As you say, unknown reasons.

As it was demonstrably unconstitutional on its face, there is better reason believe that had something to do with its permanent interment in a deep grave, than that the Senate was gutless then, and has apparently been gutless ever since.

Legislation that seeks to limit access to, or enjoyment of, any constitution right of the people has been ruled an infringement of the Constitution. That even applies to alien detainees in Guantanamo.

In enacting the Military Commissions Act of 2006 (MCA), it was not doubted that, on its face, see Boumediene v. Bush, 553 U.S. 723 (2008), the MCA withdrew jurisdiction. I cited Boumediene (as well as Hamdan) last time at #222 on this thread, but it appears it requires force feeding regarding the futility of enacting an unconstitutional law withdrawing jurisdiction. Been there, done that. It does not work.

At 553 U.S. 724:

MCA §7 denies the federal courts jurisdiction to hear habeas actions, like the instant cases, that were pending at the time of its enactment.

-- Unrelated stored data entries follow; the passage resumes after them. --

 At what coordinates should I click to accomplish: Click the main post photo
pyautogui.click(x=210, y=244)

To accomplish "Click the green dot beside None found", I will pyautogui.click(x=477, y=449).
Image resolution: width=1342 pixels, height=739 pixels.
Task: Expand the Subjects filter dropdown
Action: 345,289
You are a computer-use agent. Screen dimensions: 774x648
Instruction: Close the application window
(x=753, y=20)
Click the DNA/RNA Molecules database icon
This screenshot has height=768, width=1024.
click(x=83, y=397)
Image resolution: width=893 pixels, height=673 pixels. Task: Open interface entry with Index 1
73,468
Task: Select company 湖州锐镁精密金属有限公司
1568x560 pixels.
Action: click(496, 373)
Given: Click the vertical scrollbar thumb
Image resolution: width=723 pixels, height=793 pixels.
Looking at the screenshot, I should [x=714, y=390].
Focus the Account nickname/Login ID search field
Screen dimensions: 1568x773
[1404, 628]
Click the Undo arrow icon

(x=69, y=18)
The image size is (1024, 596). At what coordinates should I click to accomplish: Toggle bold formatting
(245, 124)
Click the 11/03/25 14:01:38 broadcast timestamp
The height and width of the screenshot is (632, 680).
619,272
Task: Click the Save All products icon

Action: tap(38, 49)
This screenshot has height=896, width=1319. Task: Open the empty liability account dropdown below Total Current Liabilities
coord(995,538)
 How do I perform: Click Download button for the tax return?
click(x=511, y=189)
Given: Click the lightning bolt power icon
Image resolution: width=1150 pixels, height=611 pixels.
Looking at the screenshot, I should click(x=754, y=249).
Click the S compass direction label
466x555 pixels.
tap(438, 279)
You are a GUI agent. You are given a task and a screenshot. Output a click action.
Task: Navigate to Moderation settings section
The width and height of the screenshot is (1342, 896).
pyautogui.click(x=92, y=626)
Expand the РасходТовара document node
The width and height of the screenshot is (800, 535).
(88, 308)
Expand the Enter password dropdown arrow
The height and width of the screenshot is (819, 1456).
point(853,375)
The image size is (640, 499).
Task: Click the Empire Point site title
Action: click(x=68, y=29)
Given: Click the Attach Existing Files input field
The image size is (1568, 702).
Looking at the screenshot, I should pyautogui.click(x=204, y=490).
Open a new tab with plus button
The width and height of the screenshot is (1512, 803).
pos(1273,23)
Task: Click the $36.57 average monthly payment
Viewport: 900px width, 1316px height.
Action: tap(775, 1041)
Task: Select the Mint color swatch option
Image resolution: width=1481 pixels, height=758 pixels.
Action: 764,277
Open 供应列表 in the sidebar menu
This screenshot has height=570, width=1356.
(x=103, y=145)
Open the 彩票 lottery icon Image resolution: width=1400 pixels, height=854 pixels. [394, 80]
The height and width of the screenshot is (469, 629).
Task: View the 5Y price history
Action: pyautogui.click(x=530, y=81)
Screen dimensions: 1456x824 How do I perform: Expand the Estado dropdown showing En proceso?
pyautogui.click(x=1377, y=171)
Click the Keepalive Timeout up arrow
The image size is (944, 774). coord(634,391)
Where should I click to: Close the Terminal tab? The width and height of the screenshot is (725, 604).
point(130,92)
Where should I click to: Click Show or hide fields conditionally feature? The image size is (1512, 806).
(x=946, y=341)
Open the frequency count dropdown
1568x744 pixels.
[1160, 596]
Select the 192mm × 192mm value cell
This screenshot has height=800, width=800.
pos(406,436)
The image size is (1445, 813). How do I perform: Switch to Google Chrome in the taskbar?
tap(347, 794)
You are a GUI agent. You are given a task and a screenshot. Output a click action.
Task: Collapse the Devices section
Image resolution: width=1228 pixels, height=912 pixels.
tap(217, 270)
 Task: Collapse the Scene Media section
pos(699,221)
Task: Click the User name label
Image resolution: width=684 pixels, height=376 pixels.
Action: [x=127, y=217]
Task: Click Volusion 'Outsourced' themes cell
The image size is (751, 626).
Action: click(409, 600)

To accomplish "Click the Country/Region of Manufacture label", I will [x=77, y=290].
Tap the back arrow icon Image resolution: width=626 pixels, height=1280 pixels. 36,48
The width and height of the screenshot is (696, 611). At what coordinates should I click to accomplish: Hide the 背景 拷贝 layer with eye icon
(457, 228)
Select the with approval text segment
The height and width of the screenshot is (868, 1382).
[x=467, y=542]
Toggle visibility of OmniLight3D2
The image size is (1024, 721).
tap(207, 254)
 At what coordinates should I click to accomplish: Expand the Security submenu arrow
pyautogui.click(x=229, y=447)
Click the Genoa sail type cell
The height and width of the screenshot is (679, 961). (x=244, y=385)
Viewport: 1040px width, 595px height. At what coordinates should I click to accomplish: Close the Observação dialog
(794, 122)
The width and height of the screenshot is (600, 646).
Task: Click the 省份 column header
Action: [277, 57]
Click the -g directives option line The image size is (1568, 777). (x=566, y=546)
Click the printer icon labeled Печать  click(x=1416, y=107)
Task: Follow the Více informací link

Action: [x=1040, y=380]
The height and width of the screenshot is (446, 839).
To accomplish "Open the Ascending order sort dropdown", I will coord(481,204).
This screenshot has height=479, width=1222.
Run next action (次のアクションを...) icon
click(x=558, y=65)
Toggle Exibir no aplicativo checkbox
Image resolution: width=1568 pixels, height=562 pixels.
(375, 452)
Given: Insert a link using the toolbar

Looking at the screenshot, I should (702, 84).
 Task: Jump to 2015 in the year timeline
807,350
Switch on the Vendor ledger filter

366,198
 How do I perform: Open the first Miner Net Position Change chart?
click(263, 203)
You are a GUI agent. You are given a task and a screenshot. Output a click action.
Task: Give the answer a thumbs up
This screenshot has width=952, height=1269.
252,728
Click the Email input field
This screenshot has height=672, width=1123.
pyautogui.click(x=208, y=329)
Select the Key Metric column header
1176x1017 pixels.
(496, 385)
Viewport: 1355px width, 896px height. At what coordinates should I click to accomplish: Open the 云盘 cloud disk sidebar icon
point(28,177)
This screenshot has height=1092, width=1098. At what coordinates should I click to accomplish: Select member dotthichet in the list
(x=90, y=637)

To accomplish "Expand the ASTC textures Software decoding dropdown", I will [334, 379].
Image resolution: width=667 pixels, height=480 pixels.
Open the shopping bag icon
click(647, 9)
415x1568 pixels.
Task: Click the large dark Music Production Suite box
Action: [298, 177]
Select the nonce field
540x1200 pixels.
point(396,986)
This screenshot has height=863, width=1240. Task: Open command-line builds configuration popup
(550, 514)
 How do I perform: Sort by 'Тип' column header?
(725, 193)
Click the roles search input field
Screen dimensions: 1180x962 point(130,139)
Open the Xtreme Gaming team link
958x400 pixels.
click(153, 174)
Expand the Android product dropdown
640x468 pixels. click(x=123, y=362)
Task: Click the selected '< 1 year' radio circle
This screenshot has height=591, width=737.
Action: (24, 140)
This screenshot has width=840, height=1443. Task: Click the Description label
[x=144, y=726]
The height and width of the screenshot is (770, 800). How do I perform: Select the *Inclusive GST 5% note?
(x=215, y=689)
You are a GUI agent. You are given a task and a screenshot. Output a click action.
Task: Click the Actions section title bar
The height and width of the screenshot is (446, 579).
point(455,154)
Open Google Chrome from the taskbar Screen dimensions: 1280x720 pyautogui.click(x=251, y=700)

In your Twilight Zone version of the law, that makes it a slam dunk for the government. But then, you ignore the holding of the U.S. Supreme Court.

The Court stated,

As a threshold matter, we must decide whether MCA § 7 denies the federal courts jurisdiction to hear habeas corpus actions pending at the time of its enactment. We hold the statute does deny that jurisdiction, so that, if the statute is valid, petitioners’ cases must be dismissed.

And the Court held,

Petitioners have met their burden of establishing that the DTA review process is, on its face, an inadequate substitute for habeas. Among the constitutional infirmities from which the DTA potentially suffers are the absence of provisions allowing petitioners to challenge the President’s authority under the AUMF to detain them indefinitely, to contest the CSRT’s findings of fact, to supplement the record on review with exculpatory evidence discovered after the CSRT proceedings, and to request release. The statute cannot be read to contain each of these constitutionally required procedures. MCA §7 thus effects an unconstitutional suspension of the writ. There is no jurisdictional bar to the District Court’s entertaining petitioners’ claims. Pp. 57–64.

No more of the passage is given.